**EXERCISE BRIEF**
Give the count of lines in the entries that include "post", and write nothing besides it.

────────

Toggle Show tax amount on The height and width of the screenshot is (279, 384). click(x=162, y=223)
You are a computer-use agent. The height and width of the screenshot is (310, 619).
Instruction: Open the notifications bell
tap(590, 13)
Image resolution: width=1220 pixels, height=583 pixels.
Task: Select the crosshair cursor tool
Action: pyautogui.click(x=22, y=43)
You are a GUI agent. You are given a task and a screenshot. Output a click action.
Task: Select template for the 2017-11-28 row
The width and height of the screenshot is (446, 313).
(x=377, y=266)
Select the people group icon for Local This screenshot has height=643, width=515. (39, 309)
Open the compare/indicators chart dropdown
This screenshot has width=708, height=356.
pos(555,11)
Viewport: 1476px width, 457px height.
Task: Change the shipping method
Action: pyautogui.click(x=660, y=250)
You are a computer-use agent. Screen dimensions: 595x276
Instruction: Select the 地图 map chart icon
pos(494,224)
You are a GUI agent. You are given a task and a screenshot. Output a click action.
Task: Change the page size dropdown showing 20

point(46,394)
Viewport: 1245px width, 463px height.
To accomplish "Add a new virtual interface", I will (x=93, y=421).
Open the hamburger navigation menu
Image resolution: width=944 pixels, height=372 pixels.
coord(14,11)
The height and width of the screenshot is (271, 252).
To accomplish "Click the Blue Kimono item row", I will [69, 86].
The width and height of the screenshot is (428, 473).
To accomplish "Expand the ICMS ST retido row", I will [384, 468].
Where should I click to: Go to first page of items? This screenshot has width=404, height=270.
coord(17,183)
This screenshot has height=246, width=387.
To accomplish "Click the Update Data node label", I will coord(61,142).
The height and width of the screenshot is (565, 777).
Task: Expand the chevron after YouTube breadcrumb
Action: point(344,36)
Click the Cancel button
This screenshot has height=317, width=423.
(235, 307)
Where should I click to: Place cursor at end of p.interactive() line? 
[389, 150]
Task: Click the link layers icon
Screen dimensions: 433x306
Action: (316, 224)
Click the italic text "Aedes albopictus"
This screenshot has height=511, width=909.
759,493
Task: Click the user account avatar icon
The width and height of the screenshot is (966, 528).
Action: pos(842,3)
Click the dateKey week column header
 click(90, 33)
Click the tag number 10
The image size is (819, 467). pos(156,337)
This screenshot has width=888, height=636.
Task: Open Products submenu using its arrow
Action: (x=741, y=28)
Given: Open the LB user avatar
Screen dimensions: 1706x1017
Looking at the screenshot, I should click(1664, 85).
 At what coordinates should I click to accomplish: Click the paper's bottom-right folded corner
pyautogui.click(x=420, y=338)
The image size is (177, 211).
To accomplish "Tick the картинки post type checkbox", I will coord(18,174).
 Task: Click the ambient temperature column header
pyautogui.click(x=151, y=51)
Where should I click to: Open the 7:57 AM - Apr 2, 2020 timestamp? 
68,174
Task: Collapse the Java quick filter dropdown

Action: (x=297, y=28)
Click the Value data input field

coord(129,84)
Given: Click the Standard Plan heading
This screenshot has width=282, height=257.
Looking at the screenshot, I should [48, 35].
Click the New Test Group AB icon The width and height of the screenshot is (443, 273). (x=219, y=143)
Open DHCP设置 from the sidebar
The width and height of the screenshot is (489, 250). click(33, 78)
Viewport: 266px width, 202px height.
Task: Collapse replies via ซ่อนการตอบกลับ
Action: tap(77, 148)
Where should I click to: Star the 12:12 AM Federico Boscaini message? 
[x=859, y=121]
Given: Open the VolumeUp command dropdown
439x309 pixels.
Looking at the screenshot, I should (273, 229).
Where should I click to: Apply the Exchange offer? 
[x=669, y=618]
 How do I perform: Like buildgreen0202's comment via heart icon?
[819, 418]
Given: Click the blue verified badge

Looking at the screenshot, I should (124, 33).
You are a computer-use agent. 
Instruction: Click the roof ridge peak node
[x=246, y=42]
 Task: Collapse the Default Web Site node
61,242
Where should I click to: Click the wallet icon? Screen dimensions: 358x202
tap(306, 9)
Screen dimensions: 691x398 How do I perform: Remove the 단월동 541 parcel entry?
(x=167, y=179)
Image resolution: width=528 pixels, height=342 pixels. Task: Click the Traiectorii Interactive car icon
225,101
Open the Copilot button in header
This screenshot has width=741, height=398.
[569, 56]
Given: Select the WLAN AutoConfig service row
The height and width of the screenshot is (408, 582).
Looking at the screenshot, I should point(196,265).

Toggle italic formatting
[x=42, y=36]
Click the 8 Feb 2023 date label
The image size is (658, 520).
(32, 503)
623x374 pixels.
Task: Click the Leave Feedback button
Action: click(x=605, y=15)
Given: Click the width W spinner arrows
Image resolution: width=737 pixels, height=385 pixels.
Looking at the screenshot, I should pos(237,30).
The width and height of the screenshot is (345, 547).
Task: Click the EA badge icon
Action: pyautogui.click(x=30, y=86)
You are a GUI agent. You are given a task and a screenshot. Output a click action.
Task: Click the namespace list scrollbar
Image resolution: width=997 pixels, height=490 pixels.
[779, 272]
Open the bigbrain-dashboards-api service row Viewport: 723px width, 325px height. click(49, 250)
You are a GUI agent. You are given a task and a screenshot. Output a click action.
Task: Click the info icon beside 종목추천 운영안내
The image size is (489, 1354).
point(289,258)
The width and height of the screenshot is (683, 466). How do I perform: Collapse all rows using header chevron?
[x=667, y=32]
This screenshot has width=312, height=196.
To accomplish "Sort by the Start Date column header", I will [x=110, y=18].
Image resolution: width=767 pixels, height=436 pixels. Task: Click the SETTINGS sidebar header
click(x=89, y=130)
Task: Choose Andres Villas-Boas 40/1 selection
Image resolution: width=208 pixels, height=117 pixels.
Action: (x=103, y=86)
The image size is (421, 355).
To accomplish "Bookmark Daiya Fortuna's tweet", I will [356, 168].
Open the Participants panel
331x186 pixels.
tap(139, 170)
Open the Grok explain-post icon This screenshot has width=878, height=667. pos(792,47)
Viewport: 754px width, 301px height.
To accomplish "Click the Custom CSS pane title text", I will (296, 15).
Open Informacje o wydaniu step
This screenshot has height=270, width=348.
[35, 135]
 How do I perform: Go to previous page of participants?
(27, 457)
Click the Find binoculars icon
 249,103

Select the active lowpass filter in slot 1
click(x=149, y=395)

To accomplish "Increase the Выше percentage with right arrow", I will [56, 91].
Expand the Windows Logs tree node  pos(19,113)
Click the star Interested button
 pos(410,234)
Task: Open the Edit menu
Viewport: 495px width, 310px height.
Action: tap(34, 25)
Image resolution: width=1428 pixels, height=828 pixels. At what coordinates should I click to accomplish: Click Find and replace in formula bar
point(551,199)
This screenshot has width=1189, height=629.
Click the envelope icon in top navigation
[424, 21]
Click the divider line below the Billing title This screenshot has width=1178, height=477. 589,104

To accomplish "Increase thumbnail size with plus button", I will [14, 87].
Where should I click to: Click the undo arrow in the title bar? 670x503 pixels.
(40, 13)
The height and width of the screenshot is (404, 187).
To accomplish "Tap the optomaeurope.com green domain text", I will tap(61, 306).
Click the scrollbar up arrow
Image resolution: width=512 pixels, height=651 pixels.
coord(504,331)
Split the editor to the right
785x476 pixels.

────────

**REPLY**
2